Serie A, diritti tv. Continua il grande trambusto nella Lega di Serie A sulla ripartizione degli introiti televisivi provenienti dal bacino d’utenza. Dopo le dispute delle passate settimane, che avevano portato ad un prima vittoria delle 15 piccole e poi a quella delle 5 grandi della Serie A, c’è stata ieri la clamorosa scelta fatta dall’attuale presidente della Confindustria del pallone Maurizio Beretta, che ha dato il via libera all’attuazione della delibera della maggioranza delle squadre iscritte nel massimo campionato di calcio italiano. Salvo prossimi colpi di scena, il 25% degli introiti televisivi legati al bacino d’utenza verranno ripartiti dopo che tre nuove società demoscopiche ne rileveranno la reale portata e la composizione sul territorio nazionale e su quelli provinciali.

L’ira di Agnelli – La decisione di Maurizio Beretta non è affatto piaciuta ad alcun rappresentante delle 5 big della Serie A italiana. Il presidente della Juventus Andrea Agnelli ha approfittato di una conferenza stampa per esprimere tutto il suo disappunto, e per parlare anche delle clamorose scelte che la società bianconera potrebbe mettere in campo: “E’ una giornata difficile per la ripartizione del bacino d’utenza. Ci sono cinque grandi squadre che hanno il 75% dei tifosi dalla loro parte, ma subiscono le decisioni delle altre squadre. Purtroppo chi non investe grandi cifre, in questo momento decide: ci appelleremo al Coni, che tutela lo sviluppo dello sport. Siamo compatti con le altre 4, valutiamo anche l’ipotesi di un’uscita dalla Lega“.
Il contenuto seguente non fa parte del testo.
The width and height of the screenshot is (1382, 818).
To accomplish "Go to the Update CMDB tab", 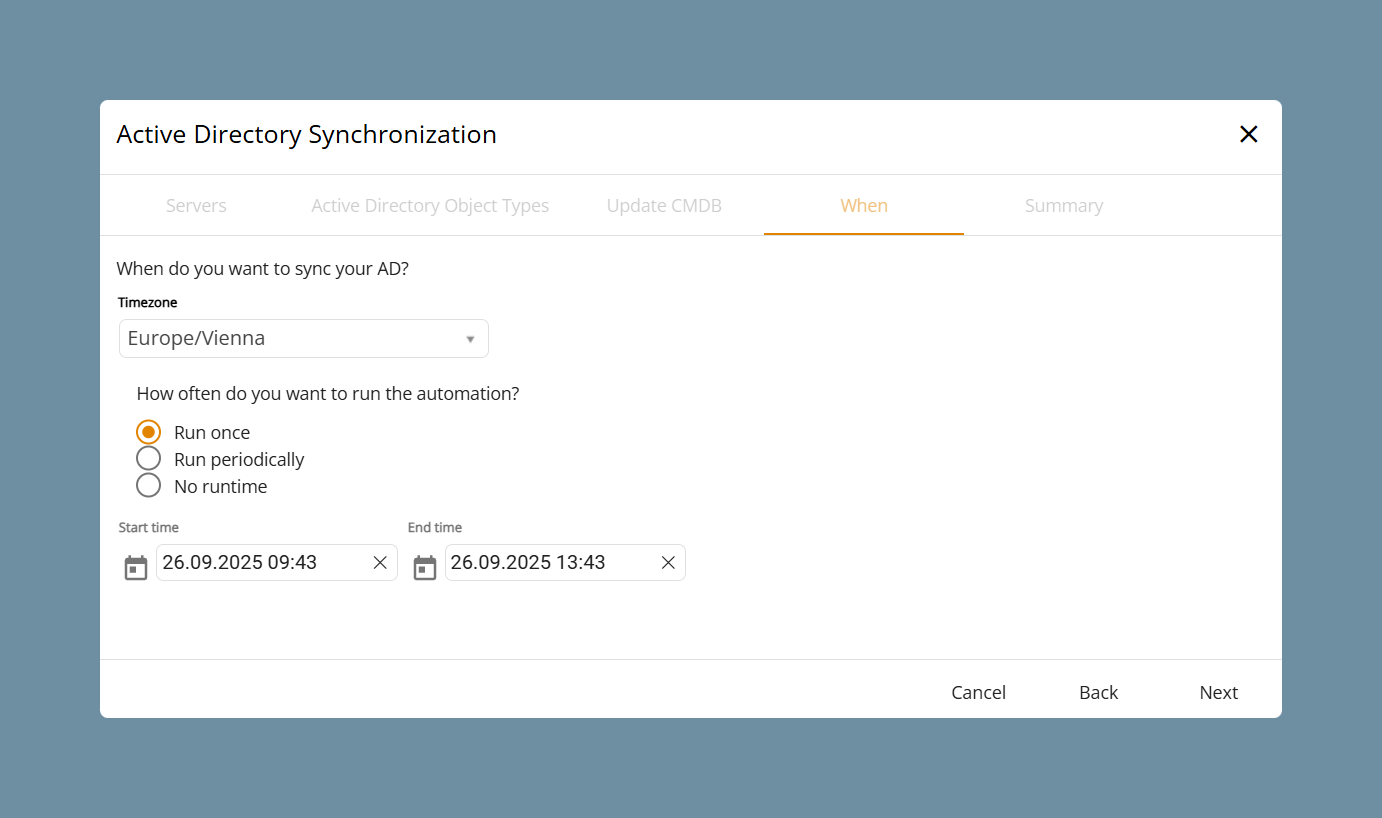I will pos(664,205).
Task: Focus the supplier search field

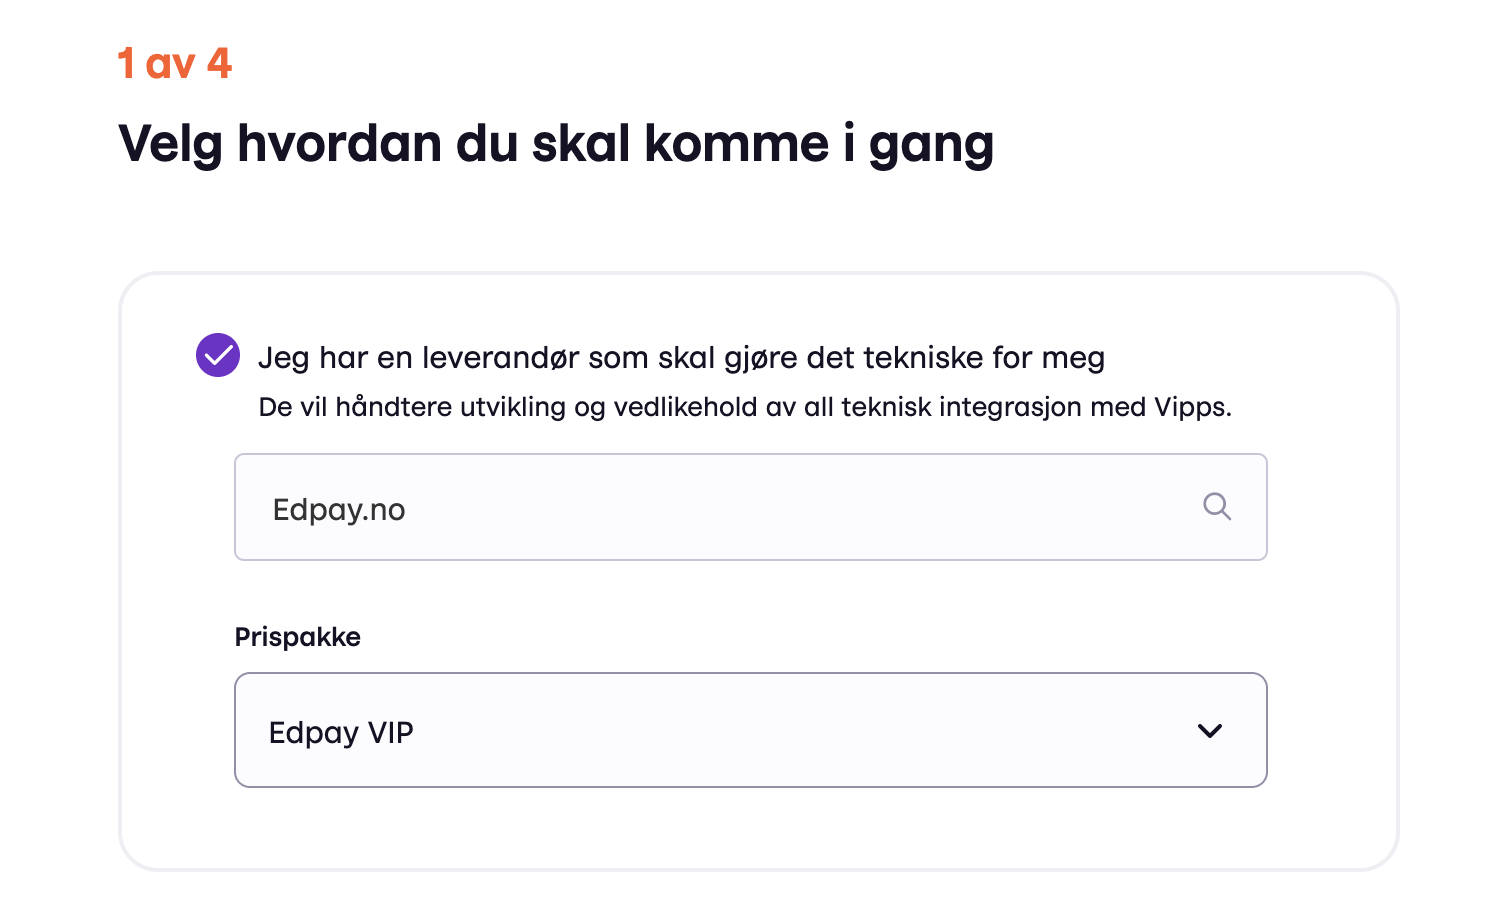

A muso duro anche Galliani – Anche Galliani ha parlato con i giornalisti per esprimere tutto il suo disappunto. “Con il voto decisivo di Beretta, la votazione è finita 6 a 5– ha dichiarato Galliani, che ha spiegato come Beretta abbia avvantaggiato le piccole e non le big del calcio nostrano –Il prossimo round andrà in scena nell’assemblea di lunedì, e poi in tribunale. Beretta comunque se ne assumerà le responsabilità, anche patrimoniali. Smentendo se stesso, dopo essersi astenuto nell’ultimo consiglio, ora si è schierato con una delle parti. E’ un presidente che da tempo lavora a Unicredit costantemente, e che in Lega non c’è mai. Ognuno nella vita fa ciò che vuole, ma si assume poi le sue responsabilità“.